3.5 The plural in ‘arts’ festival does not signify multiplicity of content, but emptiness. An ‘art’ festival would require art rather than its simulacrum.

4.0 A recent benighted example tells us poor colonials that a couple of ageing monarchs – now rulers in name only – will ‘bring downtown Manhattan to Sydney’. This would be laughable were it not so apposite.

4.1 ‘Downtown Manhattan’, as a physical space of activity rather than the tattered fantasy of culture-bureaucrats on both sides of the Pacific, has indeed produced innovative work in the past two decades, although none, of course, was on display at this particular festival.

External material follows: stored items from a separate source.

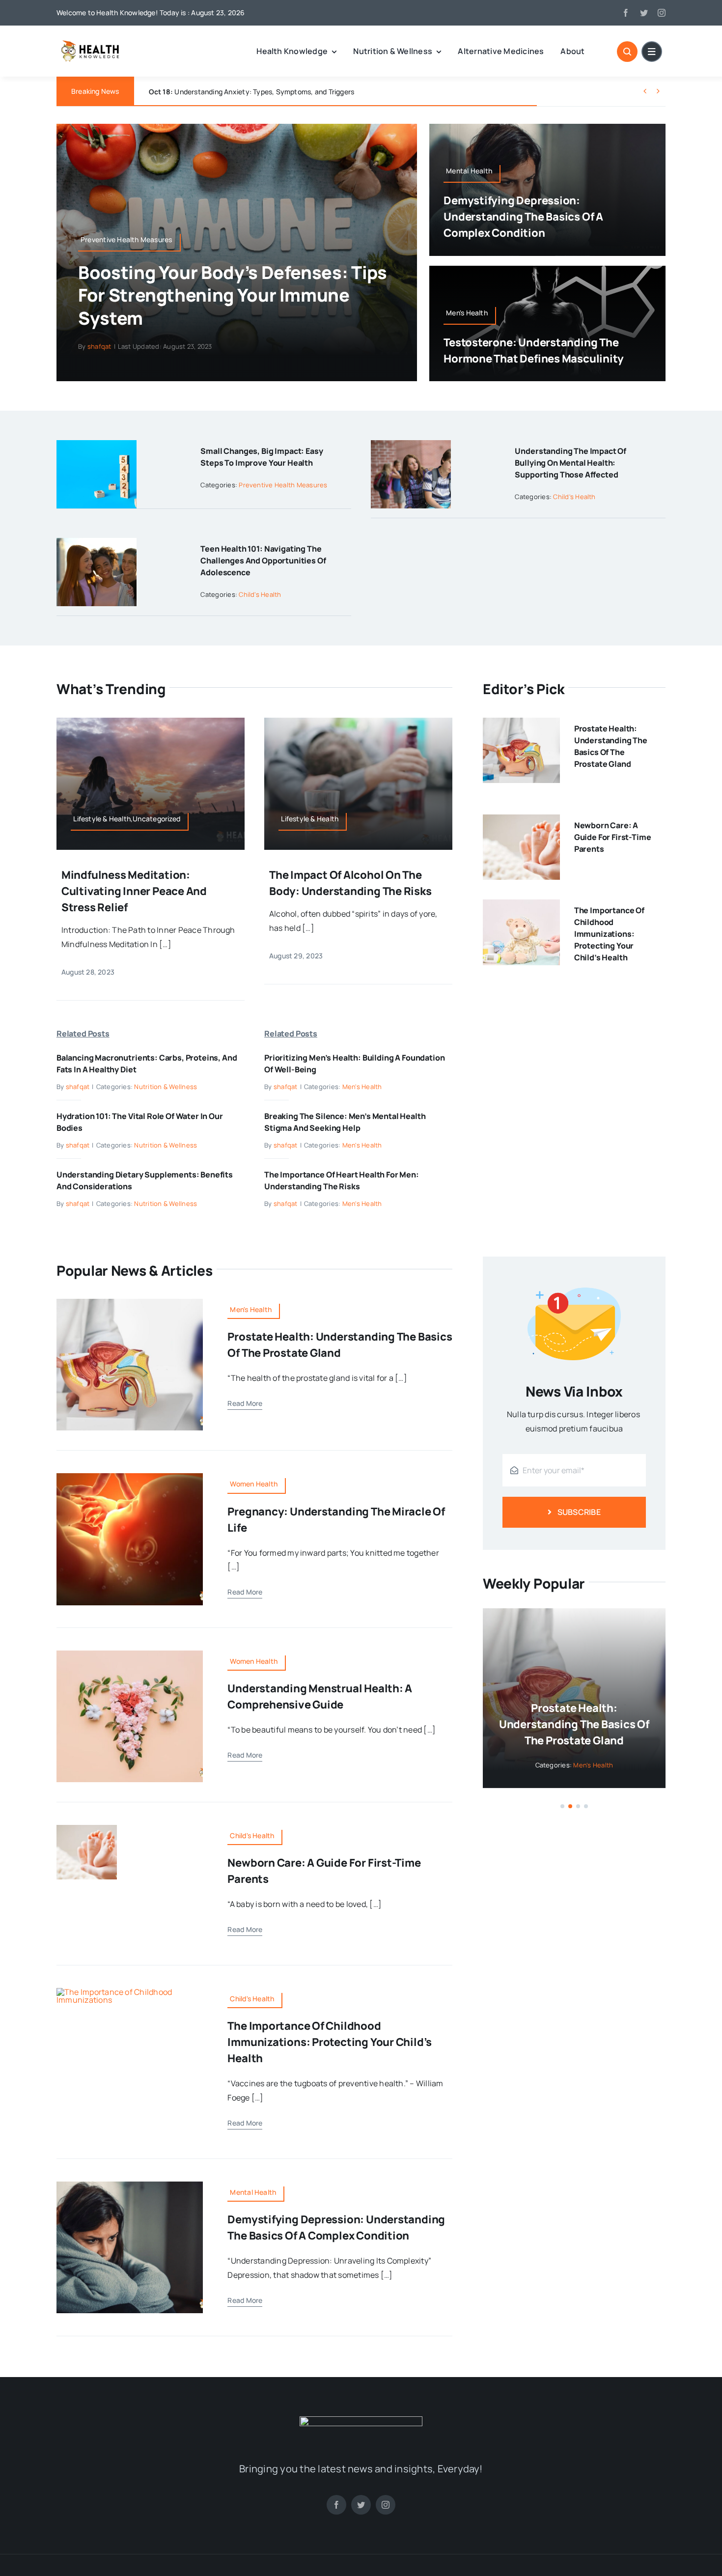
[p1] (129, 1477)
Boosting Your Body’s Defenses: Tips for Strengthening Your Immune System (232, 295)
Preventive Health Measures (283, 484)
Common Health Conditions (593, 1765)
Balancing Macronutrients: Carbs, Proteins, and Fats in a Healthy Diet (273, 91)
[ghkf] (361, 2420)
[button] (562, 1806)
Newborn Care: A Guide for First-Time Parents (612, 837)
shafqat (99, 346)
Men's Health (362, 1086)
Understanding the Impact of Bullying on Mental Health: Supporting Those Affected (570, 463)
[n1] (86, 1828)
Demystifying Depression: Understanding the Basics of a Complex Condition (523, 216)
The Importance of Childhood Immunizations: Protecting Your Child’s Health (609, 934)
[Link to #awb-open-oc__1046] (627, 51)
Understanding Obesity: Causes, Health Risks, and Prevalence (574, 1724)
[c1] (129, 1992)
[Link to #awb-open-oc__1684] (651, 51)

To find that innovation one would have to head a few blocks west from the festival’s epicentre (a wildly inappropriate noun) in Circular Quay to find the attenuated image of downtown Manhattan and its latest innovations in the glossy hand-me-downs of our major trading banks.

4.2 That all that remains of downtown Manhattan is a plague of fantasies, hedge fund managers and artisanal bakeries is, or should be, a fairly uncontroversial point. Who better to represent this than a master of the market like Lou Reed, whose GDP has declined steadily since the early 80s, but who has cannily deployed his rapidly diminishing capital in series of high-leverage positions, then confused his artificially inflated capital with real wealth? He is the cultural world’s Bernie Madoff, a once successful man who continued to believe his own myth long after it was all that remained, resting atop the Ponzi scheme we call ‘genius’.

5.0 When one cannot call for the death of the arts festival without participating in the arts festival’s game of winking disavowal.

5.1 The arts festival is merely a particularly disgusting symptom of a far more general disease, the pustules and lesions of a thoroughgoing leprosy.

5.2 To save ourselves, we need to throw the baby out with the bathwater. To kill the arts festival we need to kill the arts.